Archive for the ‘research’ Category
Digging Into the Knowledge Graph no comments
I am gratified to be among those receiving research grants from the 2016 fourth round of the Digging Into Data challenge, sponsored by the Trans-Atlantic Platform for the Social Sciences and the Humanities (https://www.transatlanticplatform.com/). Our project is called “Digging Into the Knowledge Graph”; principal investigators include, besides me, Andrea Scharnhorst of the Royal Netherlands Academy of the Arts and Sciences and Rick Szostak of the University of Alberta. A brief abstract of our project is available here: https://diggingintodata.org/awards/2016/project/digging-knowledge-graph
I am sure to be reporting here often about the specifics of the project so I won’t take space to do that now. What I want to say, for those who read this blog, is that this fairly compact project represents a major step up in research profile for the knowledge organization community. We are among a group of fourteen international projects being funded to explore making more effective use of “big” data. And we are proposing to use knowledge organization systems–both existing systems and systems we plan to develop–to do so. From our proposal, just as a teaser, is this exciting line: “This project aims for nothing less than to provide means of support for [the] self-organising process of knowledge creation.”
Pretty exciting stuff, if I do say so myself.
Making it count no comments
Apologies before I begin–as I’ve pointed out before I have my Ph.D. from the University of Chicago and when I was there it was still the bedrock home of empirical research methods. We were learning to conceive of the applications more broadly all the time, but it was the substrate on which everything else seemed to have been built.
I wish knowledge organization were thus. One of the reasons I have been so engaged in the CIDOC-CRM http://www.cidoc-crm.org/ and FRBRoo http://www.cidoc-crm.org/frbr_inro.html operations has been the empirical basis on which both ontologies are built.

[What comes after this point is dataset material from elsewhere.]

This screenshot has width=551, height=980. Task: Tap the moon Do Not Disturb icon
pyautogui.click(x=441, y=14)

I often teach doctoral seminars in knowledge organization and I always ask the students to produce original research that will contribute to theory. They do, and I’m proud of the work they do. Often when they ask what sorts of things they ought to study I tell them I read The Economist whenever I travel by air, and that I’m always shaking my head as I read about Prof. this and Dr. that and control group this and factorial experiment that. It seems there is substantial research in the world based on empirical premises. I’m always wondering how we in knowledge organization can get on those pages.
Here is an example from The Economist dated June 22, 2013, p. 83 (Safe Driving: Keep your mind on the road) (I was in Portland, Oregon, for my 40th reunion at Lewis & Clark College), about hand’s-free texting and how it is more distracting that using a mobile phone. Some folks at the University of Utah divided 102 volunteers into three groups and asked them to perform a set of tasks. They wore a hat that recorded mental workload. And among the groups the treatment variable that shifted was what they did–nothing, listening to a radio, phoning a friend, texting, etc. Some sat at computers, some used simulators, and some were in actual motor vehicles. Talk about a factorial experiment! Brilliant!

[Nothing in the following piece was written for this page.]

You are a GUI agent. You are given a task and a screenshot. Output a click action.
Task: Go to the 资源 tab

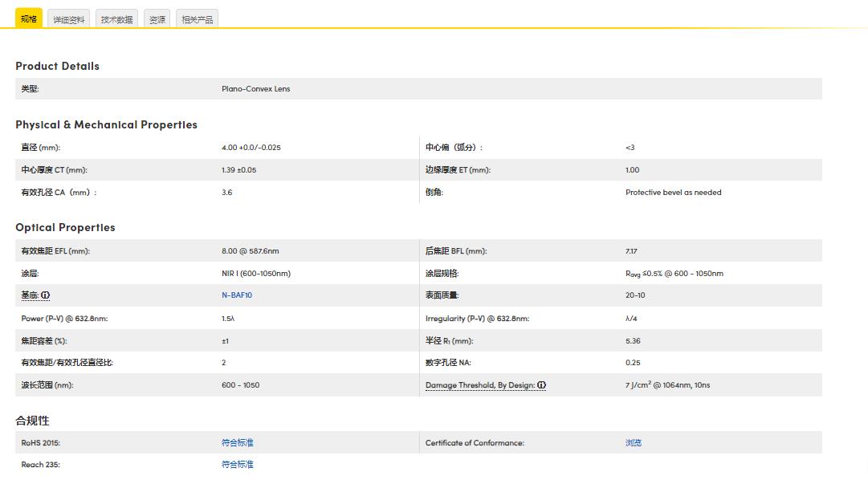[157, 19]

I’ll leave it to you to discover the results in The Economist. But let’s think about this sort of work in our own domain. It is rare indeed. Notable exceptions include La Barre’s testing of facets in online catalogs and Milonas’ partial replication of it. We have a lot of excellent descriptive research including my own work on instantiation and Greenberg’s replication of it among botanists; and Kipp’s landmark work on social tagging.
Let’s take up the cause of creating more experimental work. Let’s get in The Economist. (The closest I’ve come so far, was my study showing that social taggers display a bandwagon effect, which was picked up by the Globe and Mail from a CAIS conference, but they didn’t ever report on whatever it was that attracted their attention.